# [EXCERPT]

I'm back! (2/2/2013)
I had a short holiday. Now I'm back. Happy New Year to anyone I haven't said it to, and remember – resolutions broken before the end of January don't count as resolutions at all and therefore any failure to keep to them can not be used against you.

Melanie's Marvellous Meningitis (2/2/2013)
In March last year I attended a seminar by Stephanie Messenger who among other things is the author of a disgusting book named Melanie's Marvelous (sic) Measles (it was named Melanie's Marvellous Measles back then when she was speaking Australian). This is a children's book that sets out to explain to kids how harmless measles is, how much fun it is to get it and how unvaccinated children should visit infected kids to catch a dose. It contains the usual lies told by anti-vaccination liars about how unvaccinated children are healthier than those with responsible parents and how all you need to protect yourself from a disease that kills an average of fifteen to sixteen children an hour around the world is to eat healthy food. I assume the details on the page about the publisher are correct, but if they are they would be the only true things in the book.

Ms Messenger has now found a publisher in the USA, and that's when the fun started. Until now the book has only been available through her web site and other places where child safety is of little concern, such as the web site for the Australian Vaccination Network. (Ms Messenger co-authored a vile piece of rubbish named Vaccination Roulette with then AVN President Meryl Dorey in 1998, so she has had a long association with organised anti-vaccination lying.)

The new publisher did all the things that good publishers do to get books sold, and the thing appeared in the catalogues of Amazon and Book Depository as well as several Australian booksellers, some with actual physical stores. It appears that the book is only available online and as an electronic book, so there is the small mercy that parents are unlikely to accidentally come across it while shopping for hard-copy books. The danger was still there, however, that people searching some of the biggest booksellers in the world for information about vaccination might come across this excrescence, buy it and actually read it to their kids.

A grassroots campaign appeared to try to persuade booksellers to drop this book from their catalogues. I should point out at this time that I don't believe stores should be censors and refuse to sell any book that might offend someone somewhere and I would rather they erred on the side of selling too much rather than too little. They are commercial enterprises and provided that they don't sell books which are illegal or which promote illegal behaviour all people can do is complain without expecting that their complaints will be acted on. I'm against book banning, even books like this which I find personally offensive and dangerous to public health, but like all citizens (and customers) I have the right to vote with my wallet if I don't like what a retailer does. This is the same right granted to vegans who boycott supermarkets where meat is sold or religious fanatics who refuse to shop in places where something that offends them is sold. Freedom of speech implies the freedom to object to the speech and actions of others.

# [PROVIDED DATA]

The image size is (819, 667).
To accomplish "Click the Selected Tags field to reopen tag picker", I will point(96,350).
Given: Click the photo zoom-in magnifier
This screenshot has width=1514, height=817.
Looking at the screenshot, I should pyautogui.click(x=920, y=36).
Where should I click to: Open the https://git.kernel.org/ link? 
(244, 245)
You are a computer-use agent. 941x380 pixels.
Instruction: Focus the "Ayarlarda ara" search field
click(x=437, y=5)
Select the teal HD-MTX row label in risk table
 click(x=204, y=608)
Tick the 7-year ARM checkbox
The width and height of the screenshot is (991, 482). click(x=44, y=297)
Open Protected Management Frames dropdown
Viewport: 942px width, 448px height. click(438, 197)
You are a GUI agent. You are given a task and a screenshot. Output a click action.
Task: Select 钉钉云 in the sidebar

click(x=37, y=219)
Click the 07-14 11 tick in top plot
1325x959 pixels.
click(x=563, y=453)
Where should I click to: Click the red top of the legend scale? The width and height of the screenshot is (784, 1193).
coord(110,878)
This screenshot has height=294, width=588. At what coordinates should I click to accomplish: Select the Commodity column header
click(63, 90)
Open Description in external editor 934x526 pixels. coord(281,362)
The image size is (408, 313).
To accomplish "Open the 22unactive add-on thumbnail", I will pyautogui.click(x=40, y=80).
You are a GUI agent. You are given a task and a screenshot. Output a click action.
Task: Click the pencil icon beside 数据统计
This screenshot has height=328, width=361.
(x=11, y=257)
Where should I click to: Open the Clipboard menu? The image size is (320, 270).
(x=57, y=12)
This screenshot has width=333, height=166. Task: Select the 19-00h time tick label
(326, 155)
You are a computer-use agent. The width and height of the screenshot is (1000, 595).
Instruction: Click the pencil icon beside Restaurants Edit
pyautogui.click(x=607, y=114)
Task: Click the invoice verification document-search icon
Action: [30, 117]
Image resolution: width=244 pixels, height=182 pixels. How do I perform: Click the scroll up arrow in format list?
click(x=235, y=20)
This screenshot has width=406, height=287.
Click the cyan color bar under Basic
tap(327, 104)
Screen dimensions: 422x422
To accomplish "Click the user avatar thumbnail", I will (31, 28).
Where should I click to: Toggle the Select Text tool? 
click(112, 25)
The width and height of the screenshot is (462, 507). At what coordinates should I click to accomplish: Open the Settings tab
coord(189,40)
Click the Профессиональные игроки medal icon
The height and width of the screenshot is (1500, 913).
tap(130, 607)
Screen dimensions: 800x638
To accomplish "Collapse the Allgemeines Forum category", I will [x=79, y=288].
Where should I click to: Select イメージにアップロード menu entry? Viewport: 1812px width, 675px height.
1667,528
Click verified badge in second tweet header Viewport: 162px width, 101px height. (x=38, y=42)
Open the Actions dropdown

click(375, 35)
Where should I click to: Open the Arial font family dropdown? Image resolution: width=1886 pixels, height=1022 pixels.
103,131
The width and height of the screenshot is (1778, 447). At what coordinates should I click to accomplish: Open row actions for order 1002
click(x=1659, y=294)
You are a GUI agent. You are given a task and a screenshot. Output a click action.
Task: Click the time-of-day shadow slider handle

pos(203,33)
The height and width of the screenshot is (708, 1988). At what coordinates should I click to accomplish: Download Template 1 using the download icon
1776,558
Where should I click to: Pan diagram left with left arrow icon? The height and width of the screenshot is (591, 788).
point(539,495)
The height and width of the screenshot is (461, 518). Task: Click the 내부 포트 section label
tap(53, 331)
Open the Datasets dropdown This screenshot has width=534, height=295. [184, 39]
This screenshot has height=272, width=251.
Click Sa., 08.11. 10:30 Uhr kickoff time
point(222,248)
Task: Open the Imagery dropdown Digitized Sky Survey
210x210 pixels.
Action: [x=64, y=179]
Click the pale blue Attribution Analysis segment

# [TASK DETAILS]
Answer these questions from the excerpt about the measles book.
1. In what month did the writer attend Stephanie Messenger's seminar?
2. With whom did Ms Messenger co-author Vaccination Roulette, and in what year?
3. Which two large online booksellers listed the book in their catalogues?
The rows are not needed for the work that follows.

# [REPLY TO THE TASK]
1. March (of the previous year).
2. Meryl Dorey, then President of the Australian Vaccination Network, in 1998.
3. Amazon and Book Depository.